図書館は,地域の商業施設が集まるエリアの近くにある。メルボルンの中心街では,アジア系,インド系,アラブ系などを多く見かけ,多民族都市的な雰囲気があるが,ここではそうした背景を持つ人はあまりみかけない。建物は1980年に建設され,2009年に改装されている。さらに2026年4月からは,リビング・ライブラリー・インフラ・プログラムによるリノベーションが予定されている。このことは別途述べたい。

平屋建ての小規模な図書館で,系図資料を集めた部屋への入口が別にある。訪問時は閉まっていた。ここではギズボーン系譜学グループが活動している7。館内では親子連れ3組とPCを利用している人が2人おり,それ以外にも利用者が頻繁に来館していた。入口を入ると正面にカウンターがある。自動貸出機も2台設置されていた。入口周辺には予約資料,パズルの交換コーナー,特集展示,種の図書館がある。また,「We welcom everybody」と書かれた歓迎のポスターと,館内の行動ルールを示す Code of conduct のポスターが掲示されている。
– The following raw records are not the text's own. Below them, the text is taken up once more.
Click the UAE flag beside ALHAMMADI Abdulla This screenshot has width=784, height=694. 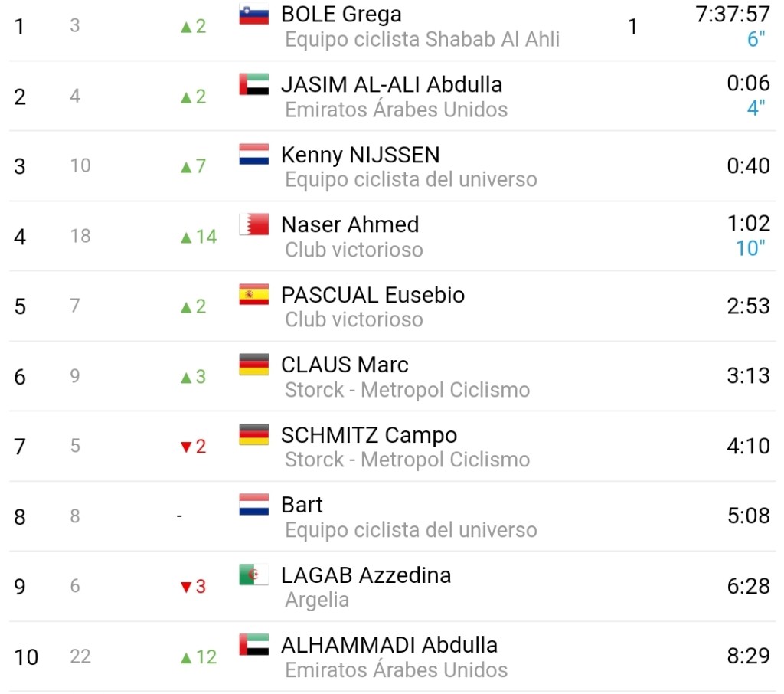pyautogui.click(x=253, y=645)
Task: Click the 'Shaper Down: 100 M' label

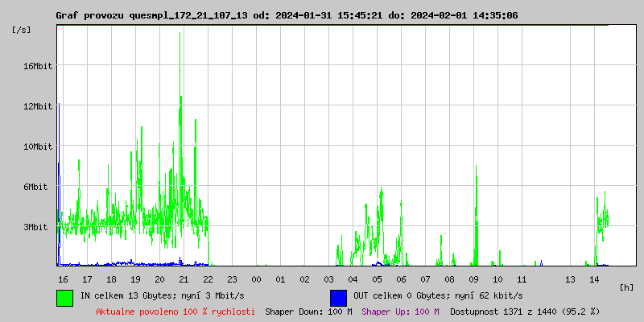Action: [x=308, y=312]
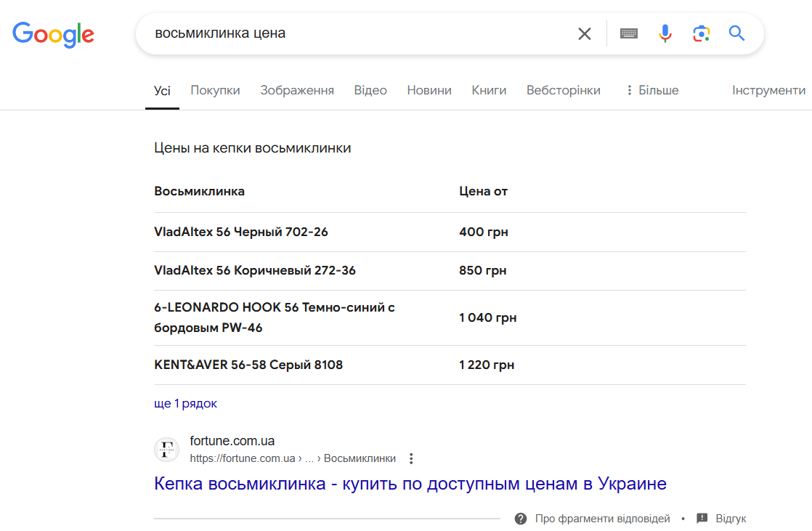This screenshot has height=531, width=812.
Task: Open the Більше results menu
Action: coord(651,89)
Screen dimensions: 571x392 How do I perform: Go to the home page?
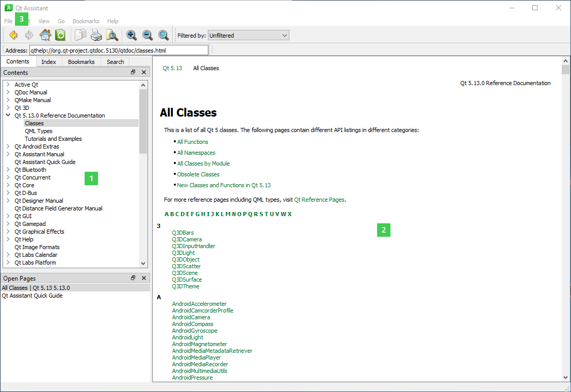click(45, 35)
あらゆる人を歓迎する一方,館内で禁止する行為を明示することはヨーロッパ,北米でも多く見られた。

入口を背に左側には大人向けのフィクションが並び,奥に新聞・雑誌,さらにTEENコーナー(グラフィックノベルとフィクション)がある。TEENコーナーにはビーズソファが置かれていた。手前にはPCコーナーがあり6台設置されているが,訪問時は2台が使用されていた。奥にはブラウジングコーナーがある。キッチンも併設され,利用者が自由に使える。サム・メリフィールド図書館では,冷蔵庫が置かれていたが,こうした設備があるのは興味深い。

面陳されている図書の中には,職員の名前付きの staff pick (推薦図書)がある。書棚は移動式の4段または5段で,最上段は面陳用が多い。装備は,ハードカバーには特に何もしておらず,ペーパーバックにはブッカーがかけられていた。RFIDタグは裏表紙の内側に貼付されている。OPAC は Spydus が使われていた。
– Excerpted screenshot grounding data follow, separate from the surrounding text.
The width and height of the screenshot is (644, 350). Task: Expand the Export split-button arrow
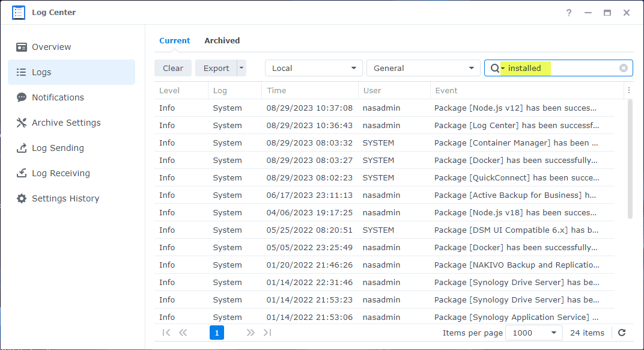(x=242, y=68)
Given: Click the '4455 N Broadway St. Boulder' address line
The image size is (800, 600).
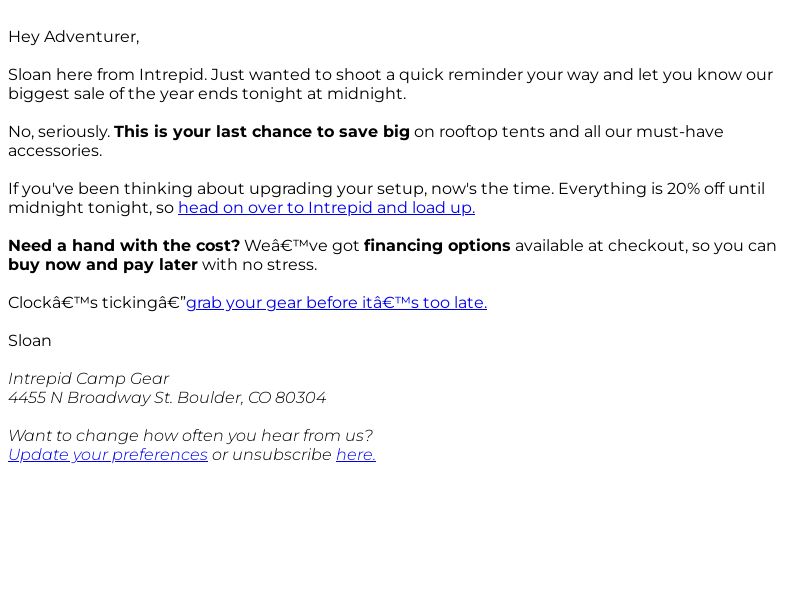Looking at the screenshot, I should pyautogui.click(x=167, y=397).
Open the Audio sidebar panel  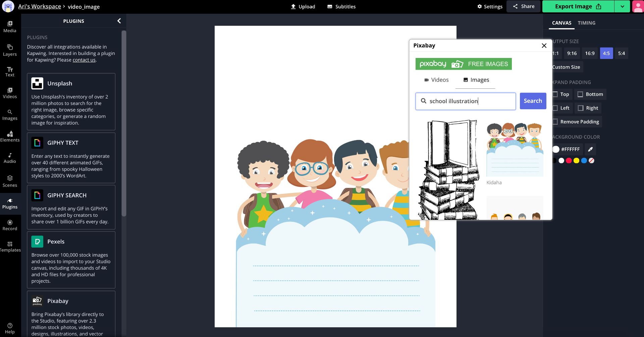click(10, 158)
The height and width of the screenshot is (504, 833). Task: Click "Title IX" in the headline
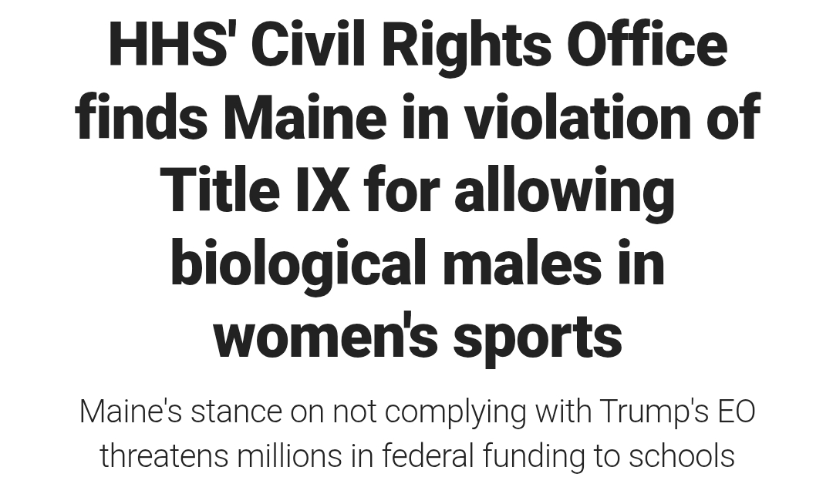click(x=255, y=190)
入口から見て右側には,大活字本,ノンフィクション,伝記,視聴覚資料(オーディオブック,DVD)が並んでいる。児童用資料としては,ボードブック,絵本,簡単な読み物,児童向けフィクションとノンフィクションなどが排架されている。児童コーナーの奥には屋外の中庭があり,遊び場として使われていた。壁で他の空間と区切られた安全な場所で,ベンチも設置されているため,子どもを安心して遊ばせることができる。実際に2組の親子が利用していた。

興味深い点を2点挙げたい。1点目は,ノースセントラル・ゴールドフィールズ地域図書館法人についてである8。複数自治体が法人を設立して図書館運営を担う方式は,ジーロングの図書館でも見られたものである。ここでは4自治体が参加していた。運営を担う委員会は,各自治体から議員と行政の幹部職員(マセドンは議員のみ),さらに図書館のCEOで構成されており,予算は人口比で配分されている9。2025年の住民一人あたりの負担額は28.0豪ドルであった。建物は各自治体の資産であり,運営が法人に委ねられている。
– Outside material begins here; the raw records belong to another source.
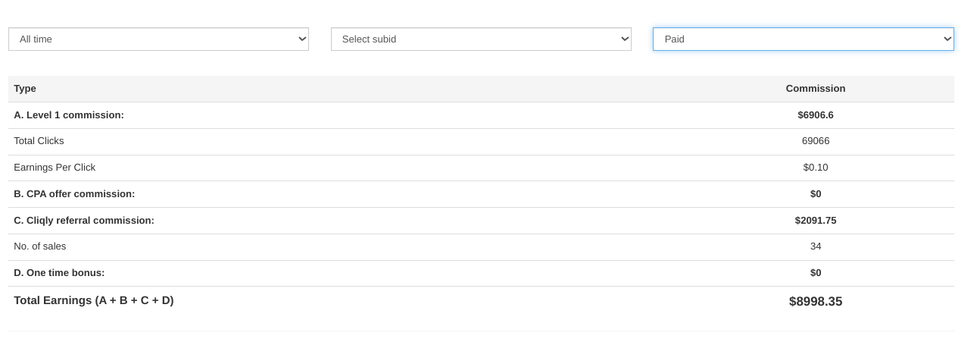
Task: Select the C. Cliqly referral commission label
Action: (84, 221)
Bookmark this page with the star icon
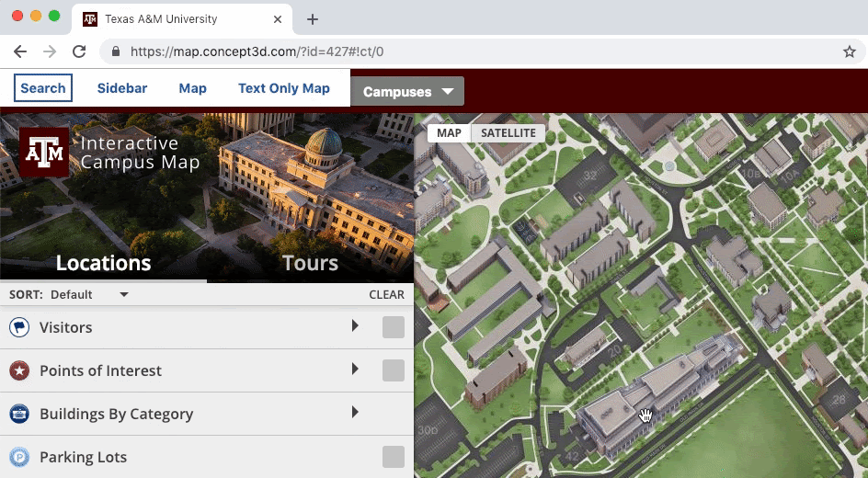The image size is (868, 478). tap(849, 51)
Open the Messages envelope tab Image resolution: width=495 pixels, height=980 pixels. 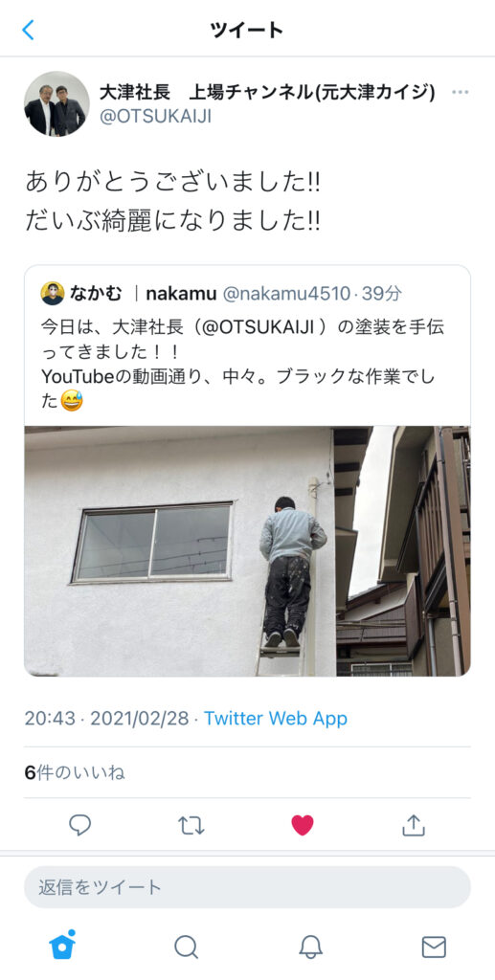coord(434,947)
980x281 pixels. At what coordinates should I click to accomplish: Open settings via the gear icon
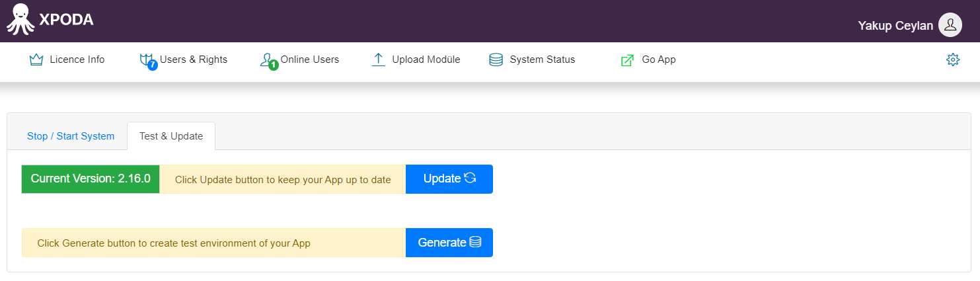(x=953, y=60)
2点目は,「自動更新」(Automatic Renewals)という「サービス」である10。ちょうど,開始されたばかりであった。これは,資料が返却されない場合,一定の条件を満たせば自動的に貸出期間が更新されるという仕組みである。予約資料でないことや,更新回数の上限に達していないことなどが条件である。図書の場合は最大5回まで更新できる。この図書館では延滞料が廃止されており,延滞になっても料金や罰則は科されない。いちいち貸出更新の手続きをしなくてよいので利用者にとって利便性が高い一方,図書館側にとっても督促業務が不要になる利点がある。また,更新を貸出回数としてカウントすれば,統計上のアウトプットは増える。ただし,資料が書棚に戻りにくくなり,貸出中のものを借りようとしても予約から受取までに時間がかかるなど,資料アクセス面での影響も考えられる。

ドック図書館

メルボルン市(City of Melbourne)の図書館の一つである11。メルボルン市はメルボルン都市圏の中心に位置する自治体で,日本で言えば千代田区とその周辺のいくつかの自治体が合わさったような位置と規模である。メルボルン都市圏は,行政の単位ではないが,約30の自治体から構成される地域で,人口はおよそ500万人ほどである。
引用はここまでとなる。